Activity:
Reproduce exactly, and only, the lines running from the start of the entries below to the line containing "Given: Select the Curriculum".

-------- Exercise materials

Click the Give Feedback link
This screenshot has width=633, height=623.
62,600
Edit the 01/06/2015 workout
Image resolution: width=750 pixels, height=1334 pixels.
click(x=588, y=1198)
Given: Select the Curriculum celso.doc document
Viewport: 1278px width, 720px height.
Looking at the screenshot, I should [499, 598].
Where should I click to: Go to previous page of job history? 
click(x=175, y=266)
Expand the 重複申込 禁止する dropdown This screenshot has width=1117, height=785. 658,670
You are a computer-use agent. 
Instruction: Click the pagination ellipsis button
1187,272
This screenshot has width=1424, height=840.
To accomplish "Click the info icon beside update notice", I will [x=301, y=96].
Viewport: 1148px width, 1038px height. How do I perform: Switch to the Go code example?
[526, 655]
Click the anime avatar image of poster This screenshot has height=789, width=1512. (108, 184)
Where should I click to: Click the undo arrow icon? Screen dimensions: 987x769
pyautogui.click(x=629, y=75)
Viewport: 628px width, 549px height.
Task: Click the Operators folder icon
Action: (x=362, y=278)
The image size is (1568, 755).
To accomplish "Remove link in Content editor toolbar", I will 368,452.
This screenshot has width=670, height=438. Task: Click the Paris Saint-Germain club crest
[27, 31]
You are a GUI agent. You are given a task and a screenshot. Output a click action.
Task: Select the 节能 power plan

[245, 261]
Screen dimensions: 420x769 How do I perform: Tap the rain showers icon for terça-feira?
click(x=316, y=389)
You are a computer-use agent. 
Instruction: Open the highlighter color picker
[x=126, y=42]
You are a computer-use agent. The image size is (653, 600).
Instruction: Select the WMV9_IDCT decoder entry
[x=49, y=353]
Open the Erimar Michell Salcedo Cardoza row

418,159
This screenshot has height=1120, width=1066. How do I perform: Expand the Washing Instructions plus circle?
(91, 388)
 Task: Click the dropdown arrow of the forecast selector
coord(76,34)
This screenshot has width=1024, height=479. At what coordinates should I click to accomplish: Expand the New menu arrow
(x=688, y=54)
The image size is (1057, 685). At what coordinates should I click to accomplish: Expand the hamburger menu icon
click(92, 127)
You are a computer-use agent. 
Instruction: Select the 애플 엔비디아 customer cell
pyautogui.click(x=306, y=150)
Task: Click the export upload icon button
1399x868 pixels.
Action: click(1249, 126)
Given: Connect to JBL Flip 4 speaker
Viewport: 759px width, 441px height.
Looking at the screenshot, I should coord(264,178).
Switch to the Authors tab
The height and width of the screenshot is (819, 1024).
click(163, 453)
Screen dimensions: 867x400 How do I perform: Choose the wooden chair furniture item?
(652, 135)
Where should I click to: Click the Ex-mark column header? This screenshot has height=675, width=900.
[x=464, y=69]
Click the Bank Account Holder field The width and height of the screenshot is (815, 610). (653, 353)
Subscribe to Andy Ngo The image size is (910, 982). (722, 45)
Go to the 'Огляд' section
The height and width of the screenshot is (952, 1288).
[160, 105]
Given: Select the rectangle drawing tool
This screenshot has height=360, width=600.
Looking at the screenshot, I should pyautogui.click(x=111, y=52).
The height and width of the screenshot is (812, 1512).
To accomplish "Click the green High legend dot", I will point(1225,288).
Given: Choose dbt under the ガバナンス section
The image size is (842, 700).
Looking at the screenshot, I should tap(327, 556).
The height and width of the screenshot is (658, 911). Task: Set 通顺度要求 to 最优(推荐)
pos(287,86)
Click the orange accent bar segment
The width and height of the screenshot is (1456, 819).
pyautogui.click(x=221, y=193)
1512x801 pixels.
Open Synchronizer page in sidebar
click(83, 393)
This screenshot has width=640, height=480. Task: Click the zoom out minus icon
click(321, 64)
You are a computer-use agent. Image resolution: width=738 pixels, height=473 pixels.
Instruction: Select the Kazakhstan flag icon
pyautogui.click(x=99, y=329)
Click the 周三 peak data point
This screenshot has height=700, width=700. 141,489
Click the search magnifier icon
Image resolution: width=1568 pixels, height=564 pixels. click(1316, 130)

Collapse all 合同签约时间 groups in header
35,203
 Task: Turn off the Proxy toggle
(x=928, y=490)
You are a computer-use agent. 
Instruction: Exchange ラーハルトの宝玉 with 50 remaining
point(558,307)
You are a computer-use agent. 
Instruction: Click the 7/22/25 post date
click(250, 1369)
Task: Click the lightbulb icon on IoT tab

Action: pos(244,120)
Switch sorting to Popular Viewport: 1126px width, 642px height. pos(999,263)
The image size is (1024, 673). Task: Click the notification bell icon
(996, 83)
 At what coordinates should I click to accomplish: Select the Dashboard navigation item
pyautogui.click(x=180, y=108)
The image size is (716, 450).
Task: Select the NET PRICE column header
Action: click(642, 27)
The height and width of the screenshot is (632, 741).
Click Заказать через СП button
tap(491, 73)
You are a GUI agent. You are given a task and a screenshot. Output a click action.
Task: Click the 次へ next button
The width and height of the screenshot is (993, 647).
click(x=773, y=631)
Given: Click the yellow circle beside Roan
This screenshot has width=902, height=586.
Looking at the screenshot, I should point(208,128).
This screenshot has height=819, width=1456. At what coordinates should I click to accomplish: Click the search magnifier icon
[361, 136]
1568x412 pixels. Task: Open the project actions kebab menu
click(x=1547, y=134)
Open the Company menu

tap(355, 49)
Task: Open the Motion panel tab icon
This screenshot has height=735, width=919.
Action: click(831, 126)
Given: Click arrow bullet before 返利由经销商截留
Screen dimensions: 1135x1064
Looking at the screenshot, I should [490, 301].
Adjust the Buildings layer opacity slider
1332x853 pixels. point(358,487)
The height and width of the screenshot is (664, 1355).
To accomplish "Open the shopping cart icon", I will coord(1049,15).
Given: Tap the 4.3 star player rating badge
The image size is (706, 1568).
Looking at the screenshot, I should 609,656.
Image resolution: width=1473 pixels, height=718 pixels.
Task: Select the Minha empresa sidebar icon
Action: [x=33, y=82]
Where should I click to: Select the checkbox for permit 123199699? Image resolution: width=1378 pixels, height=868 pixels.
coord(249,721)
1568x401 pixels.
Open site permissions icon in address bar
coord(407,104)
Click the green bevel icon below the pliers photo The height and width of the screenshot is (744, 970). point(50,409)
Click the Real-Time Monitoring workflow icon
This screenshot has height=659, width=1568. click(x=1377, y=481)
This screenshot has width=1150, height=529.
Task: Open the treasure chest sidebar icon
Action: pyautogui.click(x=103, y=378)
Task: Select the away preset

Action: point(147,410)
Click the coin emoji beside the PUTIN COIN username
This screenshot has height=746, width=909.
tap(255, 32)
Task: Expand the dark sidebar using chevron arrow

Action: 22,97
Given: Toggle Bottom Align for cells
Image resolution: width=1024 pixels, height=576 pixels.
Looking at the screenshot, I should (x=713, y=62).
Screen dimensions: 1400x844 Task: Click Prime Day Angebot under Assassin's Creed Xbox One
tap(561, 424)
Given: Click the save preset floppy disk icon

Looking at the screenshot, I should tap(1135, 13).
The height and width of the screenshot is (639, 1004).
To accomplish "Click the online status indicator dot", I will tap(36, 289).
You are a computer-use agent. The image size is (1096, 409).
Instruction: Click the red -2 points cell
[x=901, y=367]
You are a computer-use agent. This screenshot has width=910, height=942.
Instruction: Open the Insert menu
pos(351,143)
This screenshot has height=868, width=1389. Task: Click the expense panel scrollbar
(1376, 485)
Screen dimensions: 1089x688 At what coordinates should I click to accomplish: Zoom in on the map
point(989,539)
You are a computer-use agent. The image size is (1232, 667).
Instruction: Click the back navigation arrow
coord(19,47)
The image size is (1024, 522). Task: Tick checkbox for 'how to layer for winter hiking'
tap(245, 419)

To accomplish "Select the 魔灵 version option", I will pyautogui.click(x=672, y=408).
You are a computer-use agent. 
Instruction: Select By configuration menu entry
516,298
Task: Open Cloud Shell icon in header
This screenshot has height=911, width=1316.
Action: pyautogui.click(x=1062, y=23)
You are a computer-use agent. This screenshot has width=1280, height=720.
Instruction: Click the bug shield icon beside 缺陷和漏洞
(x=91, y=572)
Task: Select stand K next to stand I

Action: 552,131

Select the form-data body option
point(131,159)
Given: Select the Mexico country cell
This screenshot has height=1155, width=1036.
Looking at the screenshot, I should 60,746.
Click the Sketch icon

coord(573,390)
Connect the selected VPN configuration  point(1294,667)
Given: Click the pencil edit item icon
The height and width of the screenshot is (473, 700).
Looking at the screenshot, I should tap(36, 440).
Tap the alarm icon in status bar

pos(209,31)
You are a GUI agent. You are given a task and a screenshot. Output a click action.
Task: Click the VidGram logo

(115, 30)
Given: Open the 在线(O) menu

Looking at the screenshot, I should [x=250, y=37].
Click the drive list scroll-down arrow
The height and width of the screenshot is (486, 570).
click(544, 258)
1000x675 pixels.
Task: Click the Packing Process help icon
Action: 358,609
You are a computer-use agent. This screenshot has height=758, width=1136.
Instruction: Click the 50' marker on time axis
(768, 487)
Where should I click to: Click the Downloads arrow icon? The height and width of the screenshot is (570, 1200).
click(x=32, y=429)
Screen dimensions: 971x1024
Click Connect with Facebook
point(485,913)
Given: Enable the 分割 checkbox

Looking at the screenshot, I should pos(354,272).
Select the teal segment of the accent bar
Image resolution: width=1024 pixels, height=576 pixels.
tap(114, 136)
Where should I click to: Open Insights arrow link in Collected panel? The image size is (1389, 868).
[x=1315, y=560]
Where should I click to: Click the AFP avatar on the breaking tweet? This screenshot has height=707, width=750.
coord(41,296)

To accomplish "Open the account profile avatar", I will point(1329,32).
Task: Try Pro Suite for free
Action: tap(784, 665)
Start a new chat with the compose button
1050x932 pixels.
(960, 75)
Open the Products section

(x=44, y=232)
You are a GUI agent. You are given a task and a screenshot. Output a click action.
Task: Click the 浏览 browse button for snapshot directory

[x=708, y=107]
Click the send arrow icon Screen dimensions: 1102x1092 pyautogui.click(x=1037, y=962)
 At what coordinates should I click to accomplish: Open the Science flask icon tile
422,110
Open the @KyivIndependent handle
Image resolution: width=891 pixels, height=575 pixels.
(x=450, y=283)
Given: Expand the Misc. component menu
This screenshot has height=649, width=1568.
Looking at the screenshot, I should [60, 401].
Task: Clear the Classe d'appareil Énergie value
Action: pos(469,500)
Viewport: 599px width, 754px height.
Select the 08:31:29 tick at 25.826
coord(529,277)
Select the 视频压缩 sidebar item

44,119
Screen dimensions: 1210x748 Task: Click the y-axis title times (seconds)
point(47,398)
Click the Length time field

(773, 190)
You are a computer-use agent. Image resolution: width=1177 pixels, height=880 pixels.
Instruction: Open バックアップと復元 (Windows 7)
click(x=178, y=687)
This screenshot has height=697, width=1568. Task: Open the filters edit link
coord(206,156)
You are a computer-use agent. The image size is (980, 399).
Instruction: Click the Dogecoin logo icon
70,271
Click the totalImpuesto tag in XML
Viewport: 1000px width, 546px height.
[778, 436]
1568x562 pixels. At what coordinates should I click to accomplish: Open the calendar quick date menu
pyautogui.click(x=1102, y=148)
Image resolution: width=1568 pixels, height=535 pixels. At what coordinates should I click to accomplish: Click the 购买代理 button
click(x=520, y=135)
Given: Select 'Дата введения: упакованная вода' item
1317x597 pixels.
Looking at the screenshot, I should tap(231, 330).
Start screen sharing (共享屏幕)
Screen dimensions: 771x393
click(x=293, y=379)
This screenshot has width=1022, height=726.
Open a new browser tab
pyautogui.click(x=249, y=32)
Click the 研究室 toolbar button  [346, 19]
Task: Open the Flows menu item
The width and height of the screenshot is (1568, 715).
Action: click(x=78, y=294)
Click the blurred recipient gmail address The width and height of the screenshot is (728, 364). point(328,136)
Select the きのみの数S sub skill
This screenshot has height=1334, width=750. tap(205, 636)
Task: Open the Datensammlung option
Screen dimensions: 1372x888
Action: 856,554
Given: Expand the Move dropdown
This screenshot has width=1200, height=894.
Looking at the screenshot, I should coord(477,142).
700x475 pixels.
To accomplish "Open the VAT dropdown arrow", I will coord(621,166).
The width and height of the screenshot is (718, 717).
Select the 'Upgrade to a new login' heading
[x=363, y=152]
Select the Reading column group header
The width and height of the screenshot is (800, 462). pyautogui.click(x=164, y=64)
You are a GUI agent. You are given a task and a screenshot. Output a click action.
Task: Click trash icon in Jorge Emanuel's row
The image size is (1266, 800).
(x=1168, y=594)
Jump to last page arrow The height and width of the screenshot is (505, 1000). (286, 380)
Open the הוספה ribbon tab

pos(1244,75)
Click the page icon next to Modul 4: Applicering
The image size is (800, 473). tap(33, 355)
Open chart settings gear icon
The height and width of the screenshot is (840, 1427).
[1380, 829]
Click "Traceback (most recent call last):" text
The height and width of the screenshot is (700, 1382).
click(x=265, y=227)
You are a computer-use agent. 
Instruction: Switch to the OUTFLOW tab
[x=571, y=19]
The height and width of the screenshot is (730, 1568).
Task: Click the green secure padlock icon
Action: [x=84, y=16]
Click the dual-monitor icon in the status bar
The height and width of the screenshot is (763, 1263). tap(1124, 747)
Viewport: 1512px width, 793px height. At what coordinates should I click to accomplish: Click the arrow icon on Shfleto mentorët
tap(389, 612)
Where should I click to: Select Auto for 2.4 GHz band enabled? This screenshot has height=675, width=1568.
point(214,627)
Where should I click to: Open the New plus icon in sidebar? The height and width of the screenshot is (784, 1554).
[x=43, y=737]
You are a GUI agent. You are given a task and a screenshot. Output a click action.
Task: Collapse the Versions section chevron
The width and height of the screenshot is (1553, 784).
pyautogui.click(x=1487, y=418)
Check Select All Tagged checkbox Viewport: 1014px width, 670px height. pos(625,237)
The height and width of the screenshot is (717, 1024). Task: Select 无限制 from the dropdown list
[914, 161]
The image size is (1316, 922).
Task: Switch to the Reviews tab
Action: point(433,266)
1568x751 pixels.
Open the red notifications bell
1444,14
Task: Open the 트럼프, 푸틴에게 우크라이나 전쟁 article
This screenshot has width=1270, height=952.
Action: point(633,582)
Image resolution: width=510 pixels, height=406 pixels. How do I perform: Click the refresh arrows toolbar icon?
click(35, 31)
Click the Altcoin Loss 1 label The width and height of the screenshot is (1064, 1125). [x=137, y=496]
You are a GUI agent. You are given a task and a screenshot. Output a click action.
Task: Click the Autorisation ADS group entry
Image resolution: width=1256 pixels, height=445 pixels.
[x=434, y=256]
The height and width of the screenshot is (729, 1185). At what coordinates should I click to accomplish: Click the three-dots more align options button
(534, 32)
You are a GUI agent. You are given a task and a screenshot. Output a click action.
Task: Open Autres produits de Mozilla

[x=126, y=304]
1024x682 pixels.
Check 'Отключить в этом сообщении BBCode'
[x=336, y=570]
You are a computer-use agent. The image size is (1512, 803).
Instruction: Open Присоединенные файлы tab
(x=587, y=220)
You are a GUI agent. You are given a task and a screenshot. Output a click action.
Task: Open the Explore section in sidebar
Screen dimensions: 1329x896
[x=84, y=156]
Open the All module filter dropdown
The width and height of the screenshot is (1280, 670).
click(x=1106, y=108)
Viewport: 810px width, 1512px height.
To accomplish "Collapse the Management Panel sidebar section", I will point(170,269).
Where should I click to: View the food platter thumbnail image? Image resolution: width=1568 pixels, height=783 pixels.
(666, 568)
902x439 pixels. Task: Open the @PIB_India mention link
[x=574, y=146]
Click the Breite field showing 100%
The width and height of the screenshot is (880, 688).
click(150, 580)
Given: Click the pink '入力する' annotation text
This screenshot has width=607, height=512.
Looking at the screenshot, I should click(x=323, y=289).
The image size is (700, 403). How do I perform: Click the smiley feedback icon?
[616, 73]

----------------

Solution to this exercise:
Click the Give Feedback link
This screenshot has width=633, height=623.
62,600
Edit the 01/06/2015 workout
Image resolution: width=750 pixels, height=1334 pixels.
click(x=588, y=1198)
Given: Select the Curriculum celso.doc document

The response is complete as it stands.